Part of the Staffordshire Hoard: © Birmingham Museums Trust and the Potteries Museum and Art Gallery, Stoke-on-Trent
The incredible Staffordshire Hoard, comprising around 4,000 items, was found in a field near the village of Hammerwich. The hoard's purpose and the precise date that it was deposited are open to question. Some experts have suggested that the hoard was buried in the ground before 675, although certain of the objects may have been around 100 years old at this time.
This area of Staffordshire was in the heartlands of the Anglo-Saxon kingdom of Mercia. In Bede’s Ecclesiastical History of the English People, he described the military campaigns of Penda, the powerful Mercian king, against the neighbouring kingdoms of Northumbria and East Anglia. Almost all of the objects in the Staffordshire Hoard are martial and were most likely used by Anglo-Saxon warriors. Perhaps the hoard was brought together following battles between the armies of Mercia, Northumbria and East Anglia.

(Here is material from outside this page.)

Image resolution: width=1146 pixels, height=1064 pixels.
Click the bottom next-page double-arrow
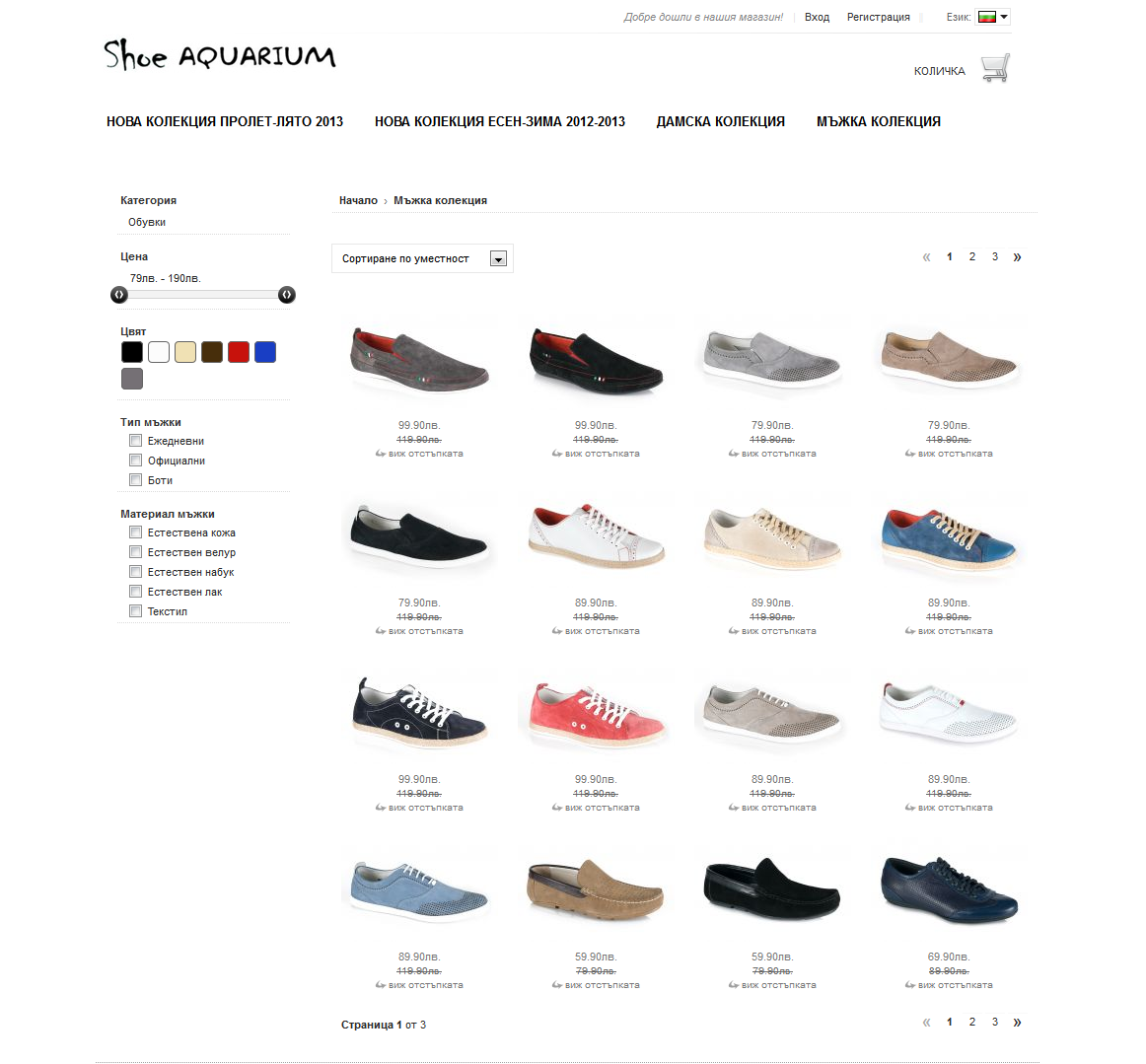tap(1017, 1023)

A sword pommel from the Staffordshire Hoard: © Birmingham Museums Trust and the Potteries Museum and Art Gallery, Stoke-on-Trent
The Staffordshire Hoard contains an extraordinary number of hilt fittings taken from the decorated handles of swords and knives. The hoard also features gold and garnet strips which may have been mounted on other weapons or armour. It's also intriguing to note that many of the objects were deliberately damaged before they were buried in the ground. Perhaps that was done to render them useless or somehow to destroy their symbolic power.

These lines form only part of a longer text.